There are things you would just as soon forget about the approach to business of some out-going executives, but for those with good lessons to leave behind, you might be at a loss. Most companies fall short when it comes to knowledge transfer, according to a recent study conducted by the Institute for Corporate Productivity (i4cp). Here's what its researchers, in conjunction with HR.com, discovered:

• Just 29 percent of responding organizations report they incorporate retirement forecasts into their knowledge transfer practices, and only a third add skills gap analysis into those forecasts. Most companies also admit they do not formally measure the effectiveness of their knowledge transfer practices.

• Less than half say they train their managers to identify critical skills, and less than one in four managers (23 percent) are educated in critical skills transfer.

• Training remains the most conventional way to transfer knowledge in organizations, with 82 percent reporting that training is an ongoing knowledge transfer practice.

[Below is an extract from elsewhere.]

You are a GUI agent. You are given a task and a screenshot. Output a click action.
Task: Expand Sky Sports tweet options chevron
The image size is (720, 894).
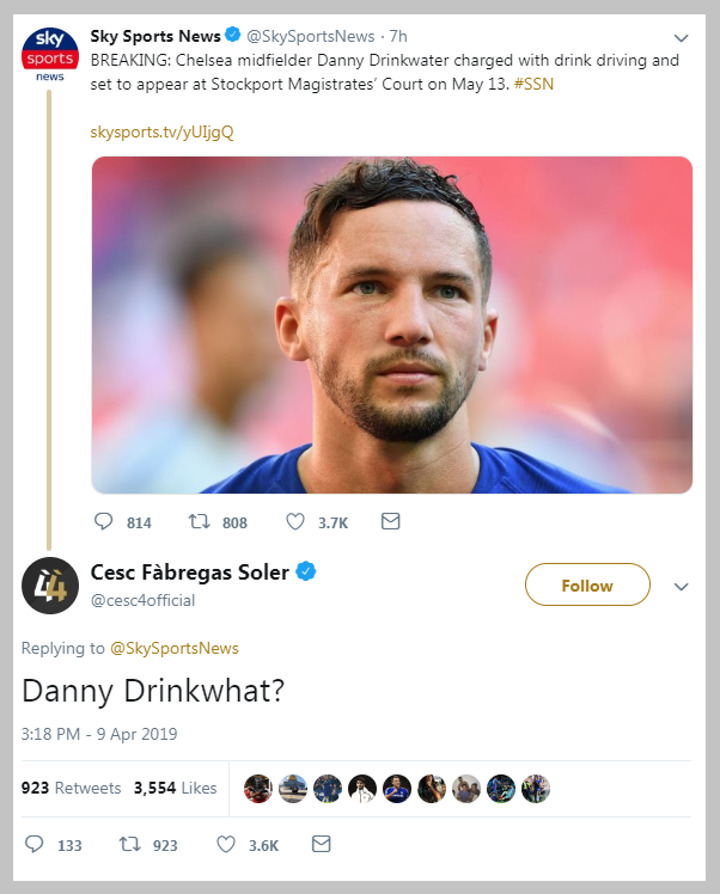(x=681, y=39)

This is especially true in larger companies (those with 5,000 or more employees), where more than 90 percent employ ongoing training. Another top practice cited was coaching, utilized by 55 percent of all reporting companies, and mentoring programs, which are used on an ongoing basis by 44 percent of organizations.

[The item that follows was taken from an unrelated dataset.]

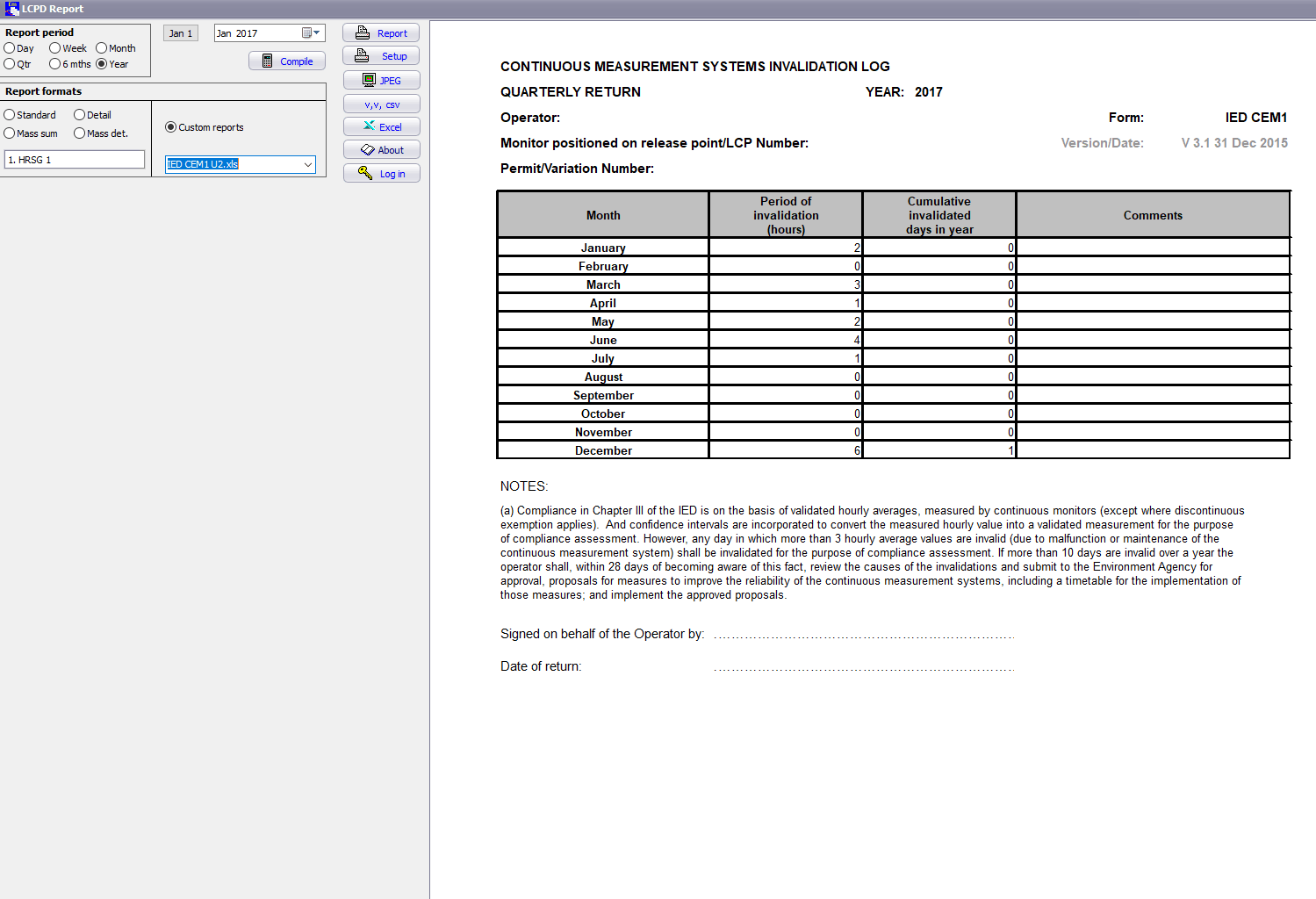Select the Standard report format
This screenshot has height=899, width=1316.
click(x=10, y=115)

• There is little consensus about which part of the organization handles the management of knowledge transfer initiatives. Forty-one percent say the initiatives are "managed individually by different business sectors," while 39 percent report the initiatives are handled by corporate, and 20 percent use a combination of corporate and business-sector options to manage knowledge transfer practices.

• Looking to the future, the study found there are up-and-coming practices in use and being considered to address knowledge transfer. Communities of practice are utilized by a third of all responding companies to transfer knowledge, and the use of Webcasts, and services such as "Lunch and Learn" and "SharePoint" are on the rise.

• "For all the public gnashing of teeth about the impending retirement of all those knowledgeable, hard-working Baby Boomers, relatively few organizations are doing much about it," says Jay Jamrog, senior vice president of research at i4cp. "They're going to wind up in a mad, bar-the-doors scramble in the near future if they don't start trying to tap the knowledge of their most knowledgeable Boomers."